Overbought\oversold indicator:
An indicator that attempts to define when prices have moved too far and too fast in either direction and thus are vulnerable to reaction.

Overfunded pension plan:
A pension plan that has a positive surplus (i.e., assets exceed liabilities).

Overlay strategy:
A strategy of using futures for asset allocation by pension sponsors to avoid disrupting the activities of money managers.

Overnight delivery risk:
A risk brought about because differences in time zones between settlement centers require that payment or delivery on one side of a transaction be made without knowing until the next day whether the funds have been received in an account on the other side. Particularly apparent where delivery takes place in Europe for payment in dollars in New York.

Overnight repo: A repurchase agreement with a term of one day.

Overperform: When a security is expected to appreciate at a rate faster than the overall market.

Overreaction hypothesis:
The supposition that investors overreact to unanticipated news, resulting in exaggerated movement in stock prices followed by corrections.

Overshooting: The tendency of a pool of MBSs to reflect an especially high rate or prepayments the first time it crosses the threshold for refinancing, especially if two or more years have passed since the date of issue without the WAC of the pool having crossed the refinancing threshold.

Oversubscribed issue:
Investors are not able to buy all of the shares or bonds they want, so underwriters must allocate the shares or bonds among investors. This occurs when a new issue is underpriced or in great demand because of growth prospects.

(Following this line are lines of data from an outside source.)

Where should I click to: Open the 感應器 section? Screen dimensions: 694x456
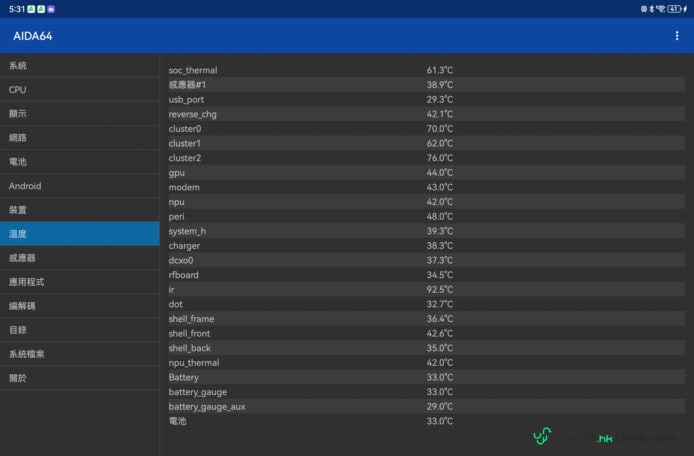[x=79, y=258]
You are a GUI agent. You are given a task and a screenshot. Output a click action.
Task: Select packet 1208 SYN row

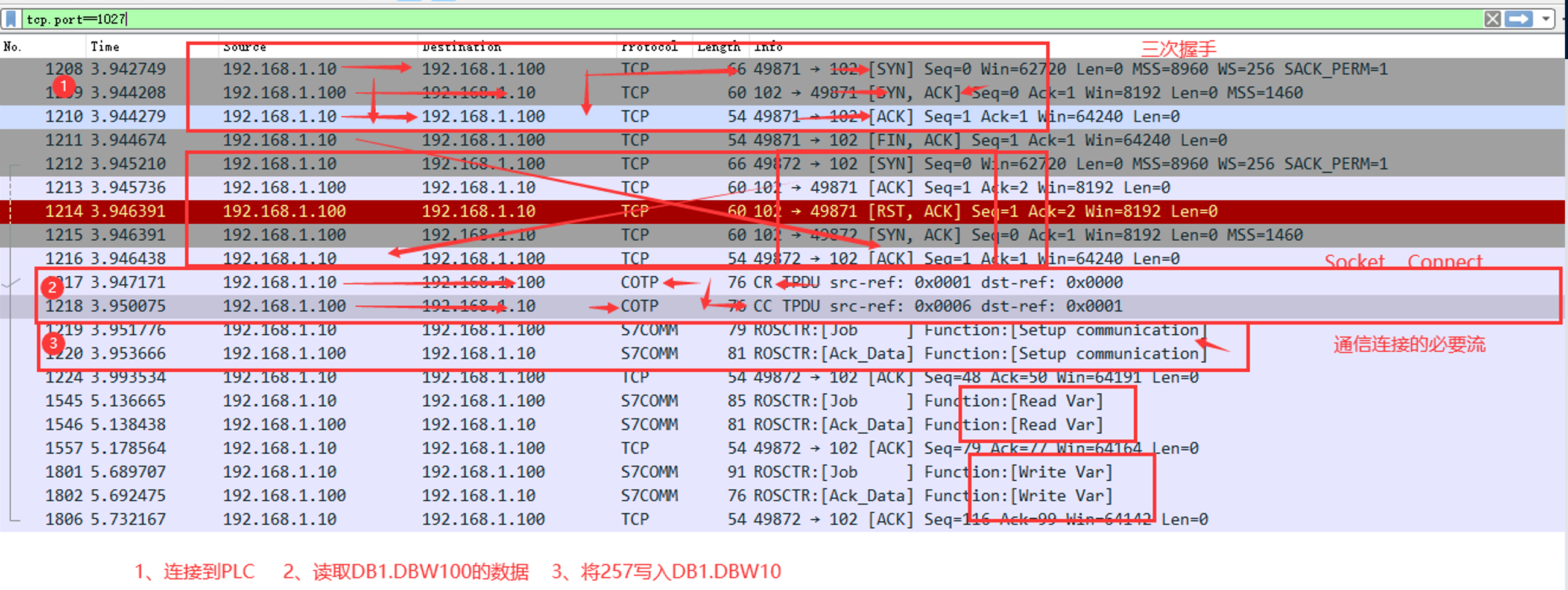609,69
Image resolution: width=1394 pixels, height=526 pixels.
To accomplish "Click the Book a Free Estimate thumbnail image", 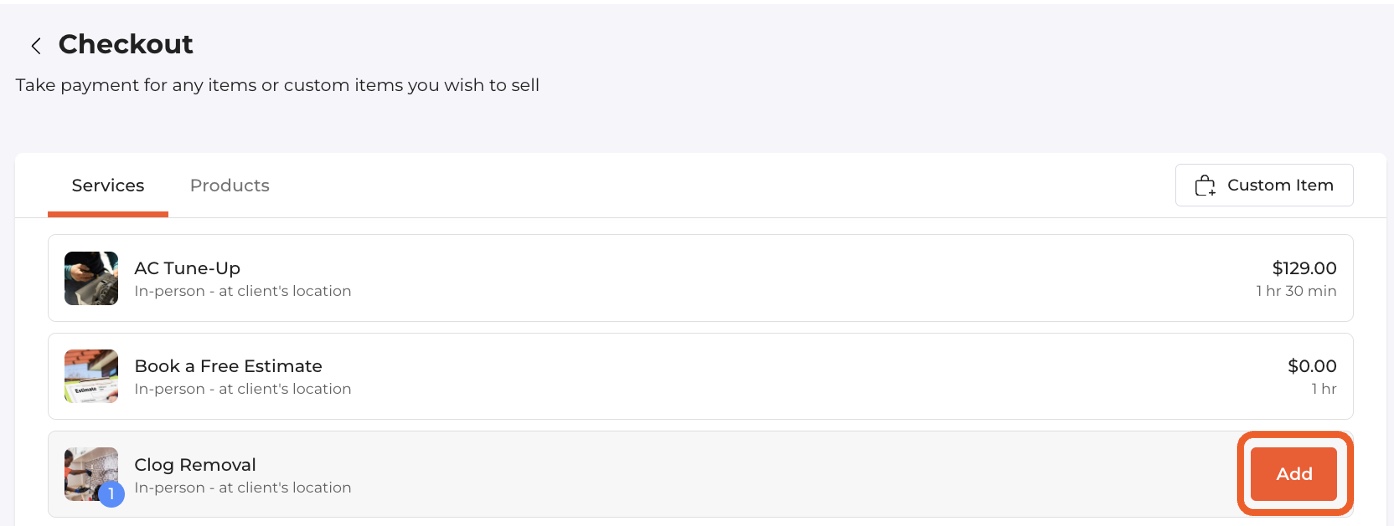I will tap(91, 376).
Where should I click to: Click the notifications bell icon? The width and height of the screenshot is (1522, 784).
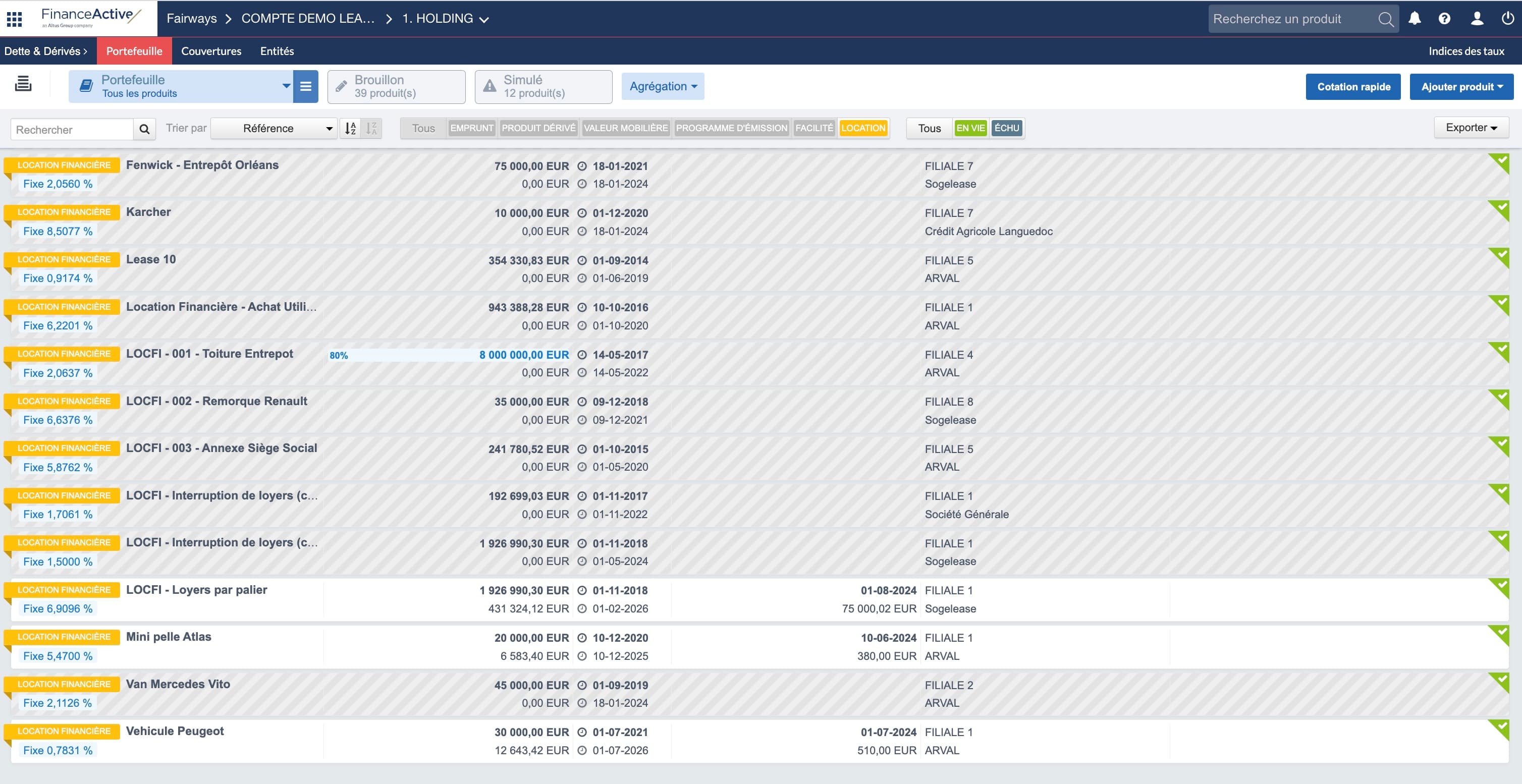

Oversubscription privilege: In a rights issue, arrangement by which shareholders are given the right to apply for any shares that are not taken up.

Ownership rules:
Federal rules and restrictions governing the ownership of financial institutions. For example, the Bank Act prohibits control of any large financial institution by any single shareholder or group of shareholders. Large banks (those with equity greater than $5 billion) must be "widely held" — that is, no one investor can own more than 20% of any class of voting shares or 30% of non-voting shares.